Reading text
★ ★ ★ ★

I’ve had a few people ask how co-writing works, so here’s
the secret:
…
You write a book with another person.
Blog over.
But, no, really, how does co-writing “work,” you might say.
Is it harder than writing a book by yourself? Easier?
Well, yes, it is.
This isn’t going well at all, you might tell me.
You make a good point. Let me try again.
How Laura & I Started
Co-Writing
Back in the day, there once was a serial fiction website
named JukePop. It was a happy place where Laura Morrison and I met and
frolicked with a group of fledgling writers all working on and sharing
different pet projects. We encouraged each other and made up fun games for each
other and talked incessantly about our work. These were good writing times.
Laura and I enjoyed many of the same things in writing and
in life, and we would frequently do first reads for each other and give each
other ideas about where to go next or serve as sounding boards for what’s working
and not working. In general, I'd say Laura is the better active listener and I am the
better idea vomiter. We all have our strengths.
One year, as part of Nanowrimo, we decided to write The
Co-Ed Files together. It was magical how that story clicked. We had our two
main characters split geographically because they were attending different colleges, and each girl pursued her own
mystery. Laura and I would throw out ideas for each other and carve out time to
write combined conversations, but the bulk of the writing was separate—two distinct
stories we managed to weave together at key points.

★ ★ ★ ★

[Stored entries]
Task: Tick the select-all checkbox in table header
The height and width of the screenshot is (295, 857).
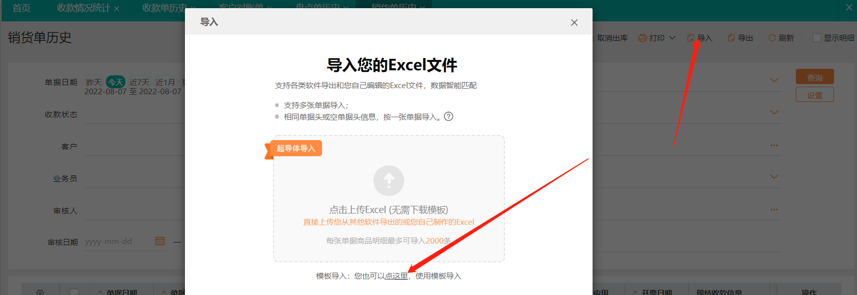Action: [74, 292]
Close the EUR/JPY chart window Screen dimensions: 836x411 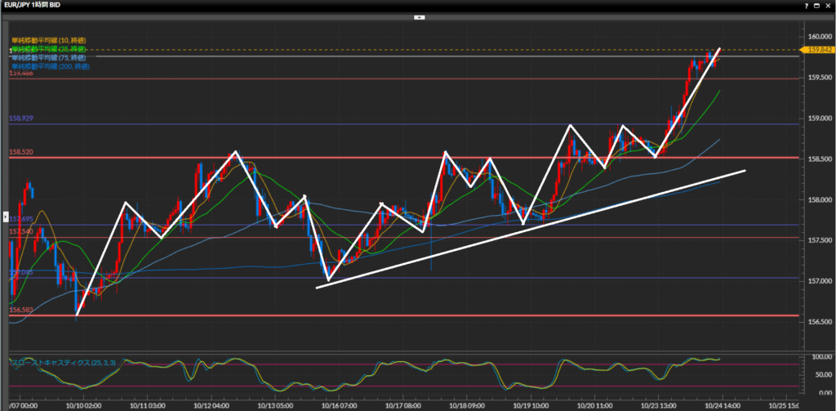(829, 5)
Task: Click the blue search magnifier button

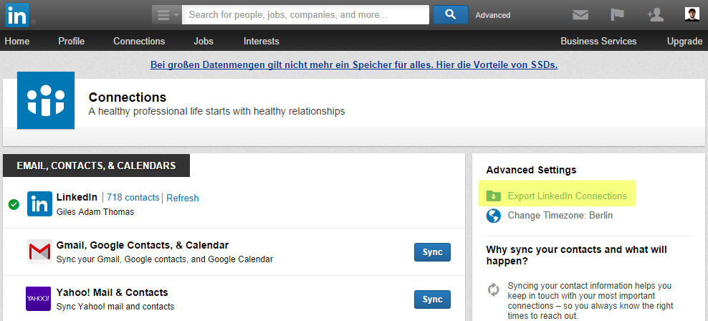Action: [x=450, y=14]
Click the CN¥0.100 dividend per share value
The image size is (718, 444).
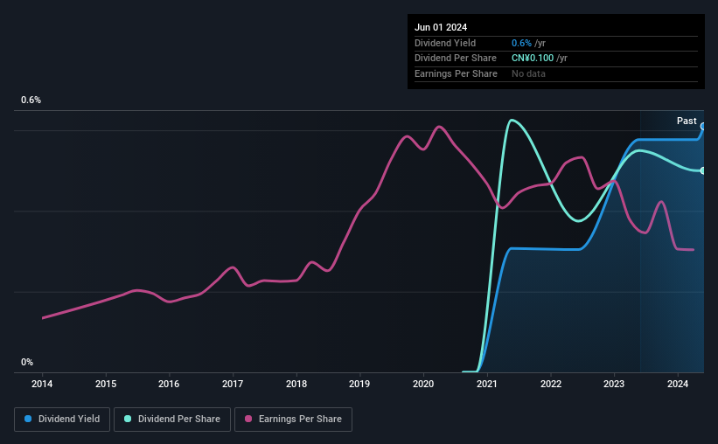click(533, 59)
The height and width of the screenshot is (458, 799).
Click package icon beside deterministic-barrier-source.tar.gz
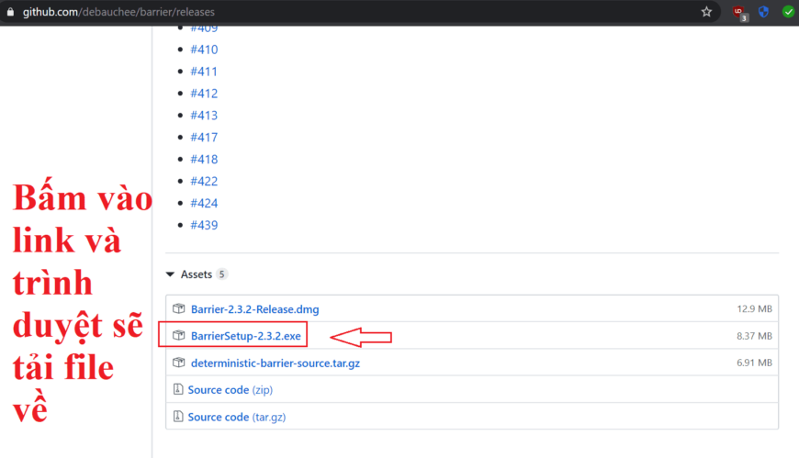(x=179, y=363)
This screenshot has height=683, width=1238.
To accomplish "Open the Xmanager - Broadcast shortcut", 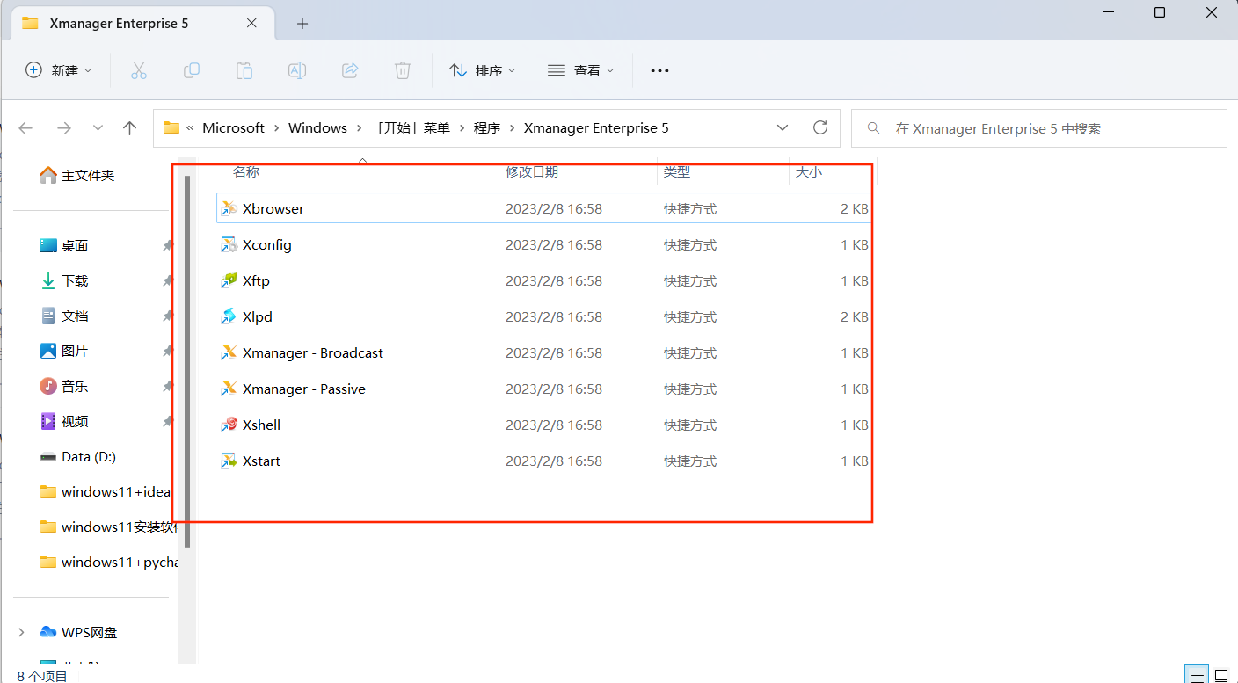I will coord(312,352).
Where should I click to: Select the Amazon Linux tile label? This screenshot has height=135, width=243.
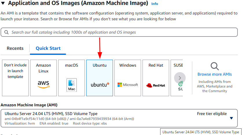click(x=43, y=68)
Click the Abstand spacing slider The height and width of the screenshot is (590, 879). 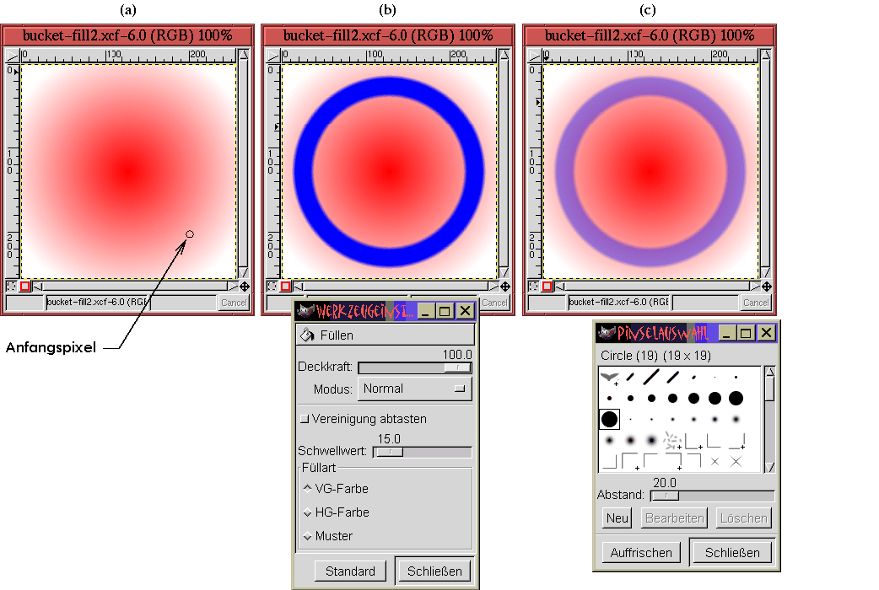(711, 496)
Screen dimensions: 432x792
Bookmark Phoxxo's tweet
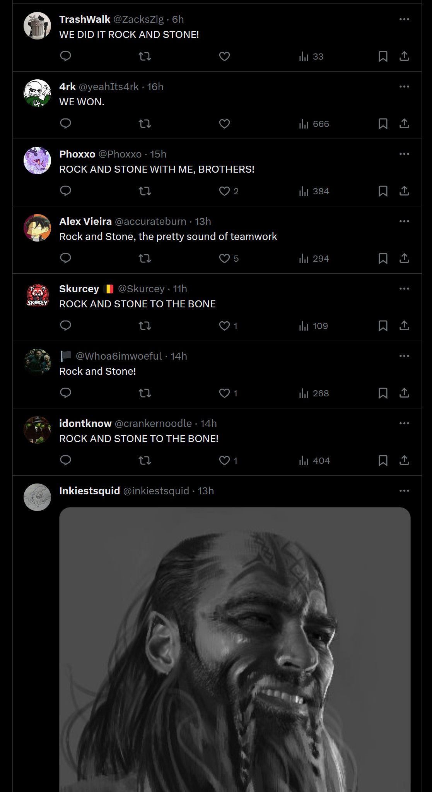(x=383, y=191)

★ ★ ★ ★

Exercise details
Answer these questions from the co-writing post:
(a) What was the serial fiction website where Laura Morrison and the writer met called?
(b) As part of what event did the two decide to write The Co-Ed Files together?
(c) Why were the two main characters of The Co-Ed Files split geographically?
The stored entries have no connection to the co-writing post.

Reply
(a) JukePop
(b) Nanowrimo
(c) They were attending different colleges.